> [Data for the task]:

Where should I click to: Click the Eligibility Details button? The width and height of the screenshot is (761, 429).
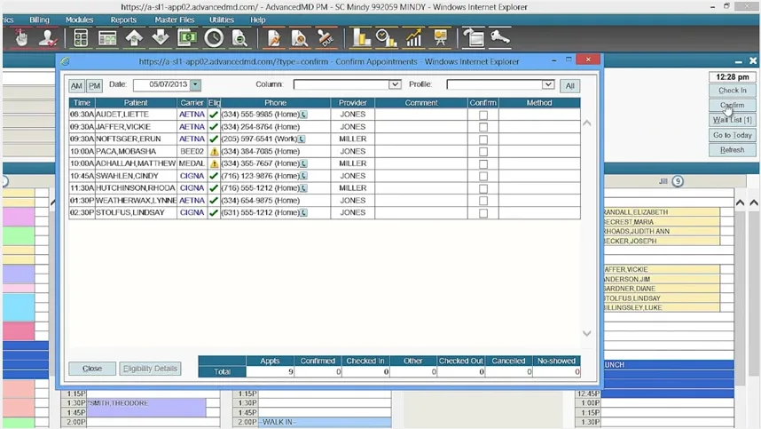(150, 369)
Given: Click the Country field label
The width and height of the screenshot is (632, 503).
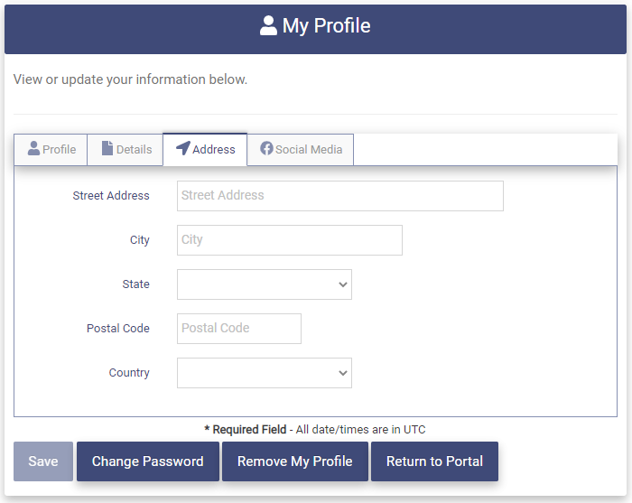Looking at the screenshot, I should pos(129,373).
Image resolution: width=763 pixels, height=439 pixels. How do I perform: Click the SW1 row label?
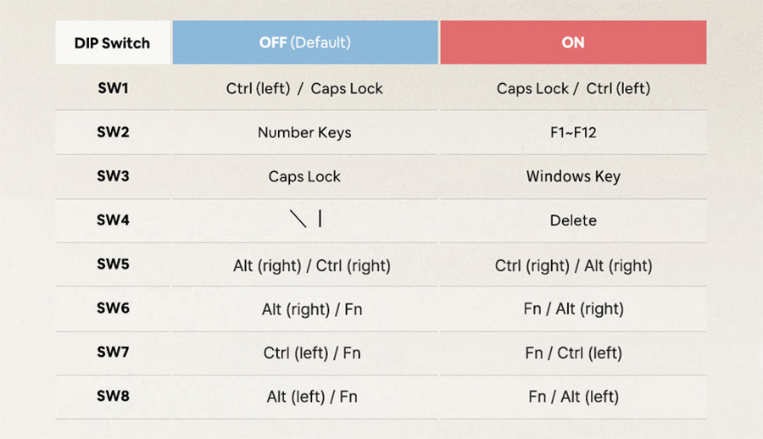coord(113,88)
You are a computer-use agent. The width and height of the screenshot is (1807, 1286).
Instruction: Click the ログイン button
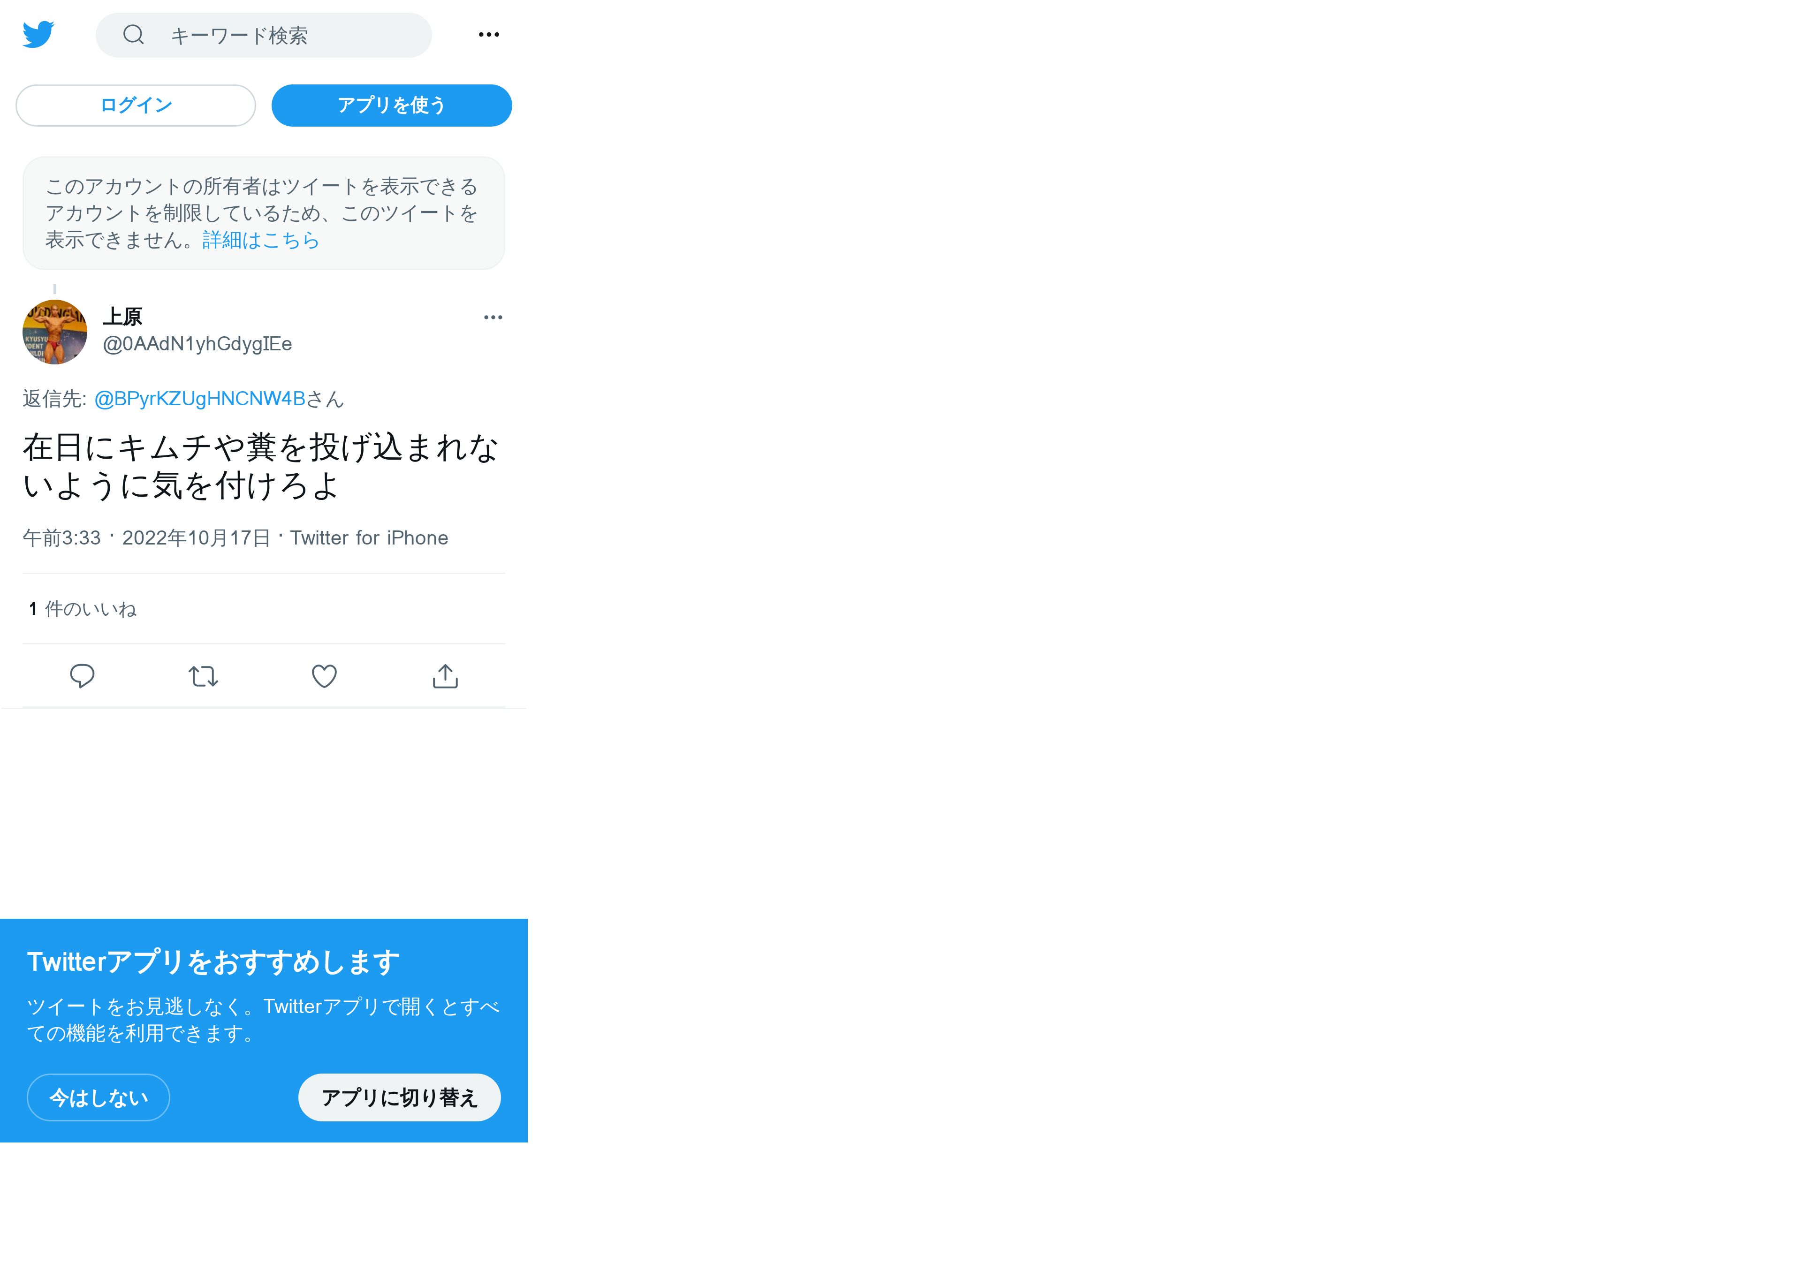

> [Assigned task]:
With the images omitted, output all entries exactly as given.

> [Output of the exercise]:
Where should I click to: Click the Eligibility Details button? The width and height of the screenshot is (761, 429).
(150, 369)
Given: Click the Country field label
The width and height of the screenshot is (632, 503).
Looking at the screenshot, I should pos(129,373).
Image resolution: width=763 pixels, height=439 pixels. How do I perform: Click the SW1 row label?
coord(113,88)
You are a computer-use agent. The width and height of the screenshot is (1807, 1286).
Instruction: Click the ログイン button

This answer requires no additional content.